たとえば、好ましくない行動の「要求吠え」をやめさせたいと思ったら、大が「要求吠え」をしたときに嫌なことを起こす(B)か、いいことをなくす(C)方法が考えられます。Bの場合は、飼い主さんが嫌なことを起こすやり方がとても重要。嫌なことは「適切な強さ」で「必ず起こす」「即座に起こす」ことが不可欠になりますが、多くのケースでこの条件を満たすことができません。

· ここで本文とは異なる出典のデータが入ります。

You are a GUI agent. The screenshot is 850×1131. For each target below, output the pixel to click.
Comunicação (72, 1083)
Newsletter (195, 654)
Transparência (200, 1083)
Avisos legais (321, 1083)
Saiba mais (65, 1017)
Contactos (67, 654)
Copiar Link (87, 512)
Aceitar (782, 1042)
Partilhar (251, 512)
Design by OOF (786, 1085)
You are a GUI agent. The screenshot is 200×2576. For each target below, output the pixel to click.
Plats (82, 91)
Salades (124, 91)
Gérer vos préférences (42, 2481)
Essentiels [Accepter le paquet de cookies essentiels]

<「結果的にいいことがなくなった」から問題行動をやめるCのパターンが理想>

たとえ上の3条件が揃っていたとしても、飼い主さんに嫌なことをされた犬は、「飼い主を避けるようになる」「攻撃性を高める」「無気力になる」などのマイナス行動をとることも……。そうなっては逆効果なので、「いいことを起こさない(無視するなど)」Cのパターンで改善するのが賢明です。

[原則3 犬は前ぶれを理解する]

<「スワレ」などの合図は、「行動→いい結果」の前ぶれとして教えて>

犬は、飼い主さんの発する言葉の意味は理解できませんが、頻繁に使われる特定の短い言葉(合図)を「音声シグナル」として理解することはできるようになります。

具体例を挙げると、「イイコ」と声をかけてからフードをあげることを繰り返していると、犬は「イイコ」という音声シグナルを耳にしたとたんにフードがもらえると理解し、喜ぶようになります。

つまり大は、音声シグナルを物事の「前ぶれ」として認識できるということです。

これに行動が結びつくと、学習心理学でいう「三項随伴性」が成立します。前ぶれ(音声シグナル)が先行刺激となって、犬に行動を起こさせ、その結果、犬にいいことが起きる(嫌なことがなくなる)という一連の流れが、犬をしつける上ではとても重要。

この流れを繰り返し体験させていくと、犬は合図1つで、いい結果が伴う行動を起こすように学習していきます。

<三項随伴性の流れ>

[前ぶれ(先行刺激) → 行動 → 結果※]

※いいことが起きたり、嫌なことがなくなったりする。